January 24, 2017
In February of 1996, IBM’s Deep Blue supercomputer faced off in a best-of-six chess match against Garry Kasparov, the world chess champion. In a nail-biting battle between man and machine, Kasparov managed to defeat the supercomputer with four victories and two losses. One year later, an upgraded Deep Blue returned to challenge Kasparov, and the worlds of chess and technology were shaken as Deep Blue became the first computer in history to defeat a world chess champion.
In board games, the “final test” for Artificial Intelligence has been the ancient Chinese game, Go. While the rules of Go are elegantly simple, the 19-by-19 grid on which the game is played gives rise to a complexity which is almost mind-numbing. Dwarfing chess, Go possesses more possibilities than the total number of atoms in the visible universe. If you’d really like to see some of the crazy numbers associated with Go, take a look at the “Go and Mathematics” article on Wikipedia and scroll down to the “Legal Positions” section.
Deep Blue defeated Kasparov using “brute force” methods, which simply meant that to decide its next move, the computer would look at every possible move for the next 10 to 20 moves, and then pick the move which would bring it closer to a state of victory. The fairly limited number of moves in chess allowed the supercomputer to do this, but it’s simply not possible to use the same strategy in Go.
In some people’s opinions, a computer could never rival a professional Go player. At high levels, professionals make decisions with what can only be described as “intuition”, and how could a computer ever be described as “intuitive?” To everyone’s surprise, Google DeepMind’s AlphaGo became the first program to beat a top-ranked professional Go player in 2016!
Why does this matter? To most of the world’s population, Go and chess are just board games, so why are all these companies and researchers sinking so much money and effort into developing these programs? It turns out that the same technology used to beat humans at chess and Go is used for tons of other things, such as recognizing songs with Shazam, driverless cars and cancer research. We’re living in an era where the links between virtually every field of study are becoming more and more visible every day, and the value of interdisciplinary research is impossible to ignore.

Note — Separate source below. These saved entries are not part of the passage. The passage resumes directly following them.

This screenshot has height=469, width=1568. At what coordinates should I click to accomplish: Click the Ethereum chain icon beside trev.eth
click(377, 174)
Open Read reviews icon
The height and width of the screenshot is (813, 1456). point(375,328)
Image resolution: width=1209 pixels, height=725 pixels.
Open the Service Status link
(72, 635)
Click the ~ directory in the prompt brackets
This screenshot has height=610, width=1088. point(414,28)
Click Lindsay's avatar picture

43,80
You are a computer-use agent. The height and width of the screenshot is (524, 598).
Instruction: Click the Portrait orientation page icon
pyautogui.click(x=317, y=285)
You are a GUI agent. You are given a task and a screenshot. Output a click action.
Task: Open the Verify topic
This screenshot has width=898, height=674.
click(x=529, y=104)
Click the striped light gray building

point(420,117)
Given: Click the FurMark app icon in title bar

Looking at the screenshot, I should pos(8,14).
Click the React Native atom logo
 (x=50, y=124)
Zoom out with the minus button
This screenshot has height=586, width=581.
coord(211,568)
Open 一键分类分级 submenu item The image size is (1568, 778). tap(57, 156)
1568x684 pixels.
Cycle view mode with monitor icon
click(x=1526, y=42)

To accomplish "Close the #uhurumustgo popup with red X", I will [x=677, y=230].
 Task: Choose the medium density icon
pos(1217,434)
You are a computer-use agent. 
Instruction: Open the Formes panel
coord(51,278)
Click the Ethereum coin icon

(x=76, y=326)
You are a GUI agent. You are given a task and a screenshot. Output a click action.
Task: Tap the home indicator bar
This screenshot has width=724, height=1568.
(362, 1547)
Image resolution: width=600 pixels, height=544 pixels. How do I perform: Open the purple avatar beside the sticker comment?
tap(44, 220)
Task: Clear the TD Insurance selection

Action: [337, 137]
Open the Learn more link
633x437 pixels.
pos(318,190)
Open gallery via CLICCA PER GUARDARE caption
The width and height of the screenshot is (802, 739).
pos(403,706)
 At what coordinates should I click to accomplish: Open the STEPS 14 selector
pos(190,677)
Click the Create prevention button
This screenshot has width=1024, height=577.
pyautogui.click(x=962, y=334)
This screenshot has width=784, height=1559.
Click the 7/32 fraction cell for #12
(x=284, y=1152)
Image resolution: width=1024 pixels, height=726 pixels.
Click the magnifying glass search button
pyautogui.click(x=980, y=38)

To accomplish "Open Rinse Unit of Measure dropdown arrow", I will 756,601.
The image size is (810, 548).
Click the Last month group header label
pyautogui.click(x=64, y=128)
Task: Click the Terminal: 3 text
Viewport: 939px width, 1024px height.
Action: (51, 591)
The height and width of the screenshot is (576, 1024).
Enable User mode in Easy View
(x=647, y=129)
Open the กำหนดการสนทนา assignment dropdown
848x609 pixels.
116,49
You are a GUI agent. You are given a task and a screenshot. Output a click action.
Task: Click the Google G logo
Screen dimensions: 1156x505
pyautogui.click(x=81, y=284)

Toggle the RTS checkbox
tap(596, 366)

Technology is helping us solve problems, but we’re also seeing many new issues exacerbated or even spawned by the influence technology has on our lives. From Monsanto’s GMOs, to drones in war zones, to our ever-shrinking sense of privacy under surveillance, we’re seeing otherwise amazing technology being used to oppress and profit.
As soon as we peek into the world of technology, we’re hit with a barrage of strange concepts, opinions and jargon. What does “Artificial Intelligence” even mean? Do we really all have to learn to code now? Why are so many people mad about Apple dropping the headphone jack? In this column, we’ll be discussing questions like these, looking at some of the weird and wonderful niche communities on the Internet, and even getting our hands dirty playing around with some data.
So, spin up your floppy disks, put on your green-tinted hacking goggles and get ready to read about some tech.